I think it is probably important for your uncle to stay where he is. Yes, it makes it much harder for everyone to visit him, but the friendships built over a lifetime and the familiarity of an area cannot be underestimated. My granny, who is 93, lives an 8hr drive/2hr flight away, but she doesn't want to move and in a way we don't want her to either. We also know she is getting excellent care in the frail care (she only moved to frail care two years ago after breaking her hip, she previously was in her own course in a retirement village) and you never know with those things. If we moved her to us in Cape Town her care would be significantly more expensive - bigger city - and we don't know if she would be happy in a home here. She is intellectually 'with it' and knows all the nurses etc.
Sorry for the essay comment! 😂 Thinking of you all in the midst of a very hard season and hoping you are able to such the joy out of every small moment you can when they come. Even if it is small things like Dr Seuss hair.
I don't know what to say other than I am really sorry for all of this loss.

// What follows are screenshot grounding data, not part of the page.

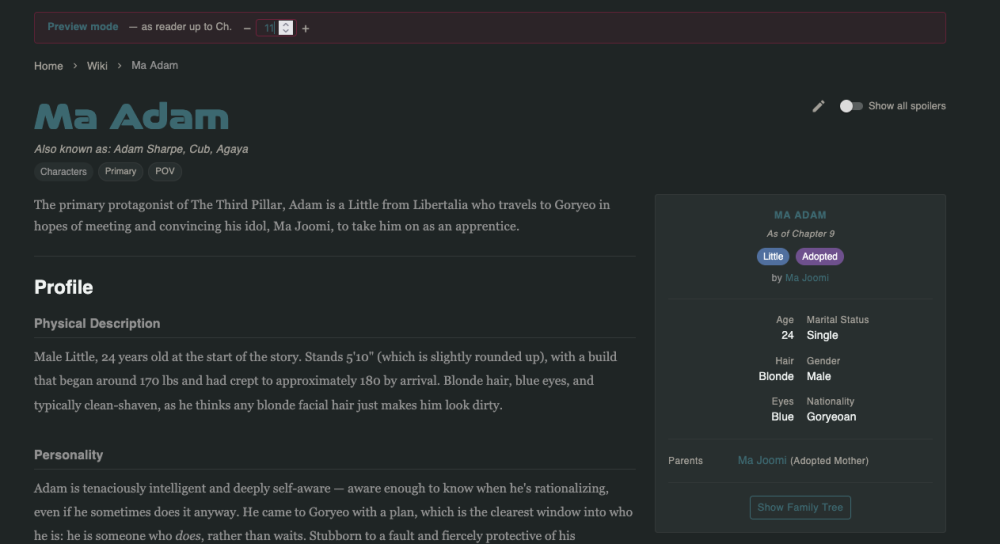This screenshot has height=544, width=1000.
Task: Go to Home breadcrumb link
Action: coord(48,66)
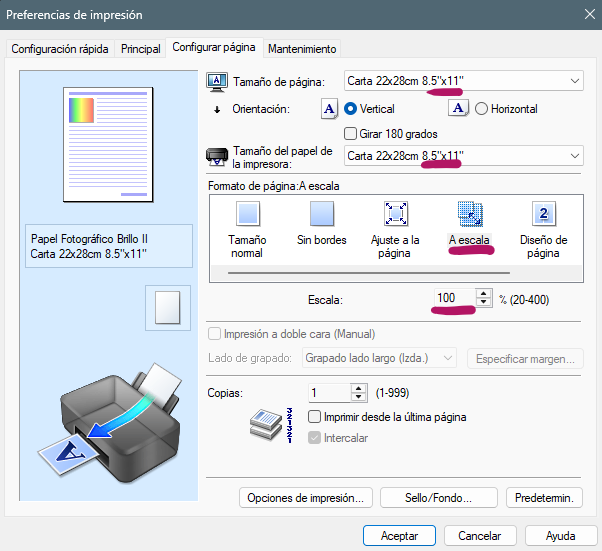Select Ajuste a la página icon
The height and width of the screenshot is (551, 602).
(396, 212)
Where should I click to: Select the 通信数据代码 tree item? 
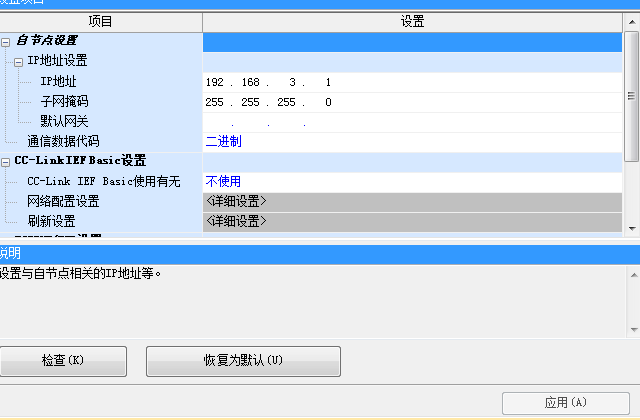click(63, 142)
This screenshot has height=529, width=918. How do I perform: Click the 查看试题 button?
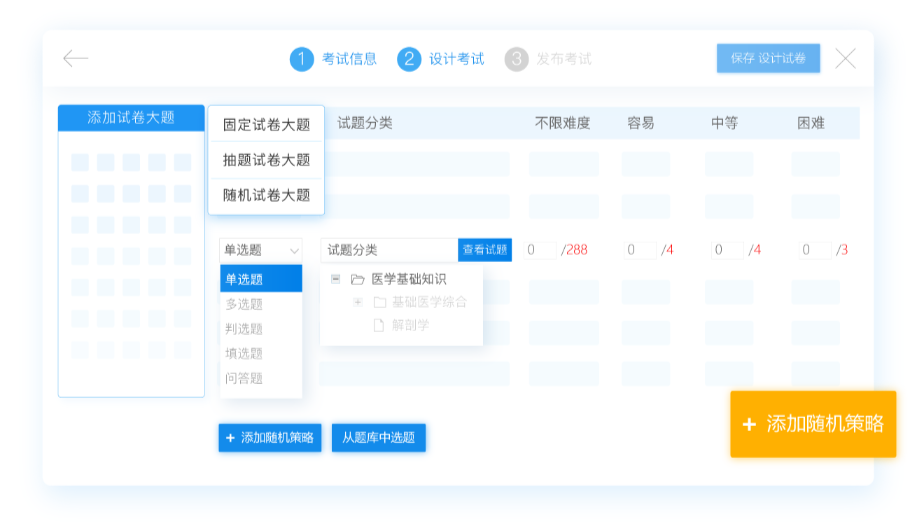tap(485, 250)
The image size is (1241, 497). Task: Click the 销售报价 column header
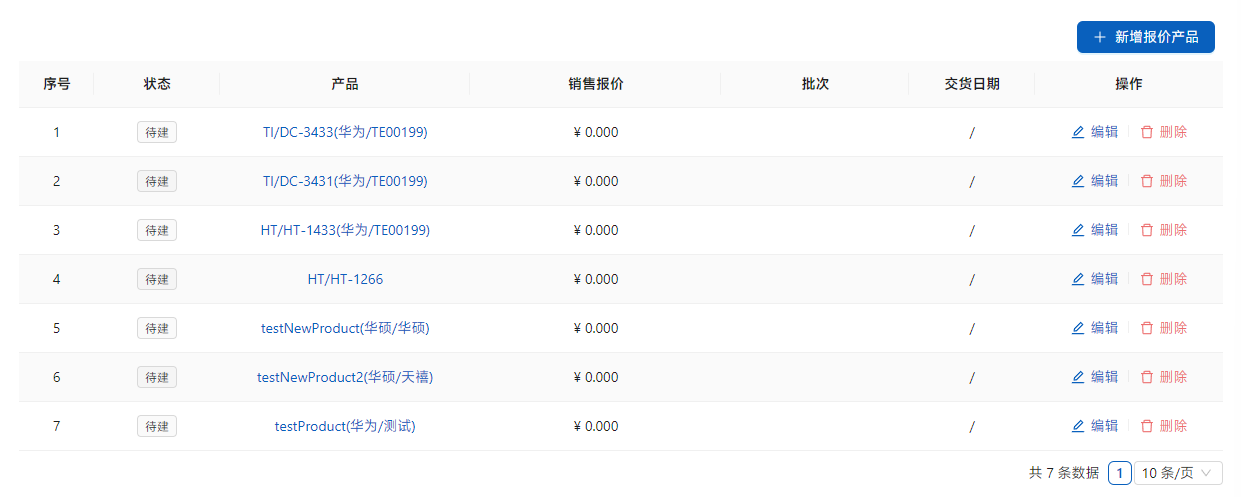595,84
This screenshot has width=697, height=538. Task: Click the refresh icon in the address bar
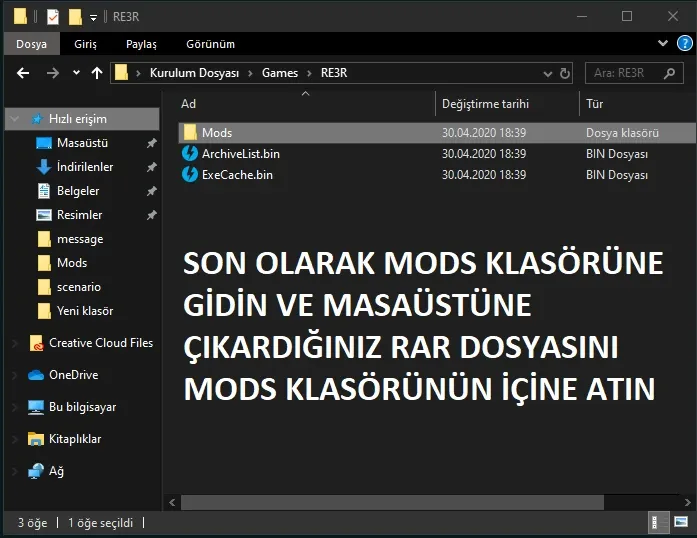point(566,73)
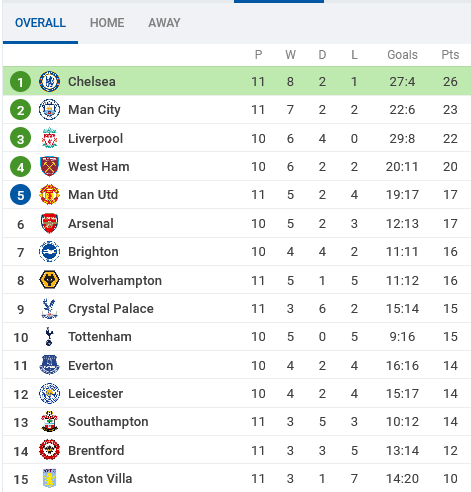Click the Liverpool club crest
471x492 pixels.
pyautogui.click(x=49, y=138)
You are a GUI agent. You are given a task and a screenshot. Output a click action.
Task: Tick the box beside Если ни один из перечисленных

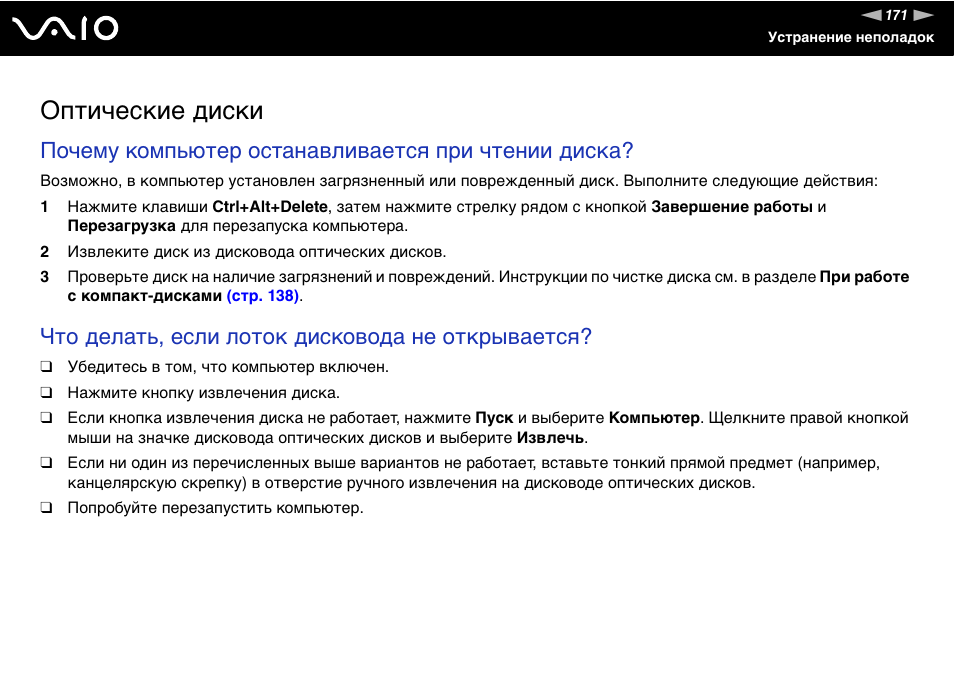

Sending you so much love. Eat away. 😘💕
Nicola - I'm sorry to learn of your struggles. Great that you have family to offer their support. We don't plan to move Uncle up here, but we wish that was the answer as we'd all like to be closer to him. His neighbors and friends are simply amazing and devoted.
Kari - Thank you. It is so hard to comprehend. I've been taking that advice quite seriously. ;)
Oof. I'm so sorry, what a terrible thing. Some families seem to get so much more than their portion of sadness. Your poor uncle. It's good that you can be clear-eyed about your sisters' hysterical need for your parents' approval. And "it was her own fault" she didn't have friends? Jesus, thanks for the compassion.
Ali - It really is hard to imagine such sadness. I agree, some families really have more than seems bearable. Years ago when my dad was thrown from a horse in Yellowstone, my bestie was like HMM, I THOUGHT ANN WAS MY LEAST FAV SISTER - BUT MARIE IS REALLY DRIVING ME NUTS. I was like THEY ARE BOTH NUTS. Stressful times like this really show people's true colors. It isn't pretty. Little Miss I'M-YOUR-FAV,-RIGHT? and Little Miss MISSING-A-COMPASSION-CHIP are a bit much.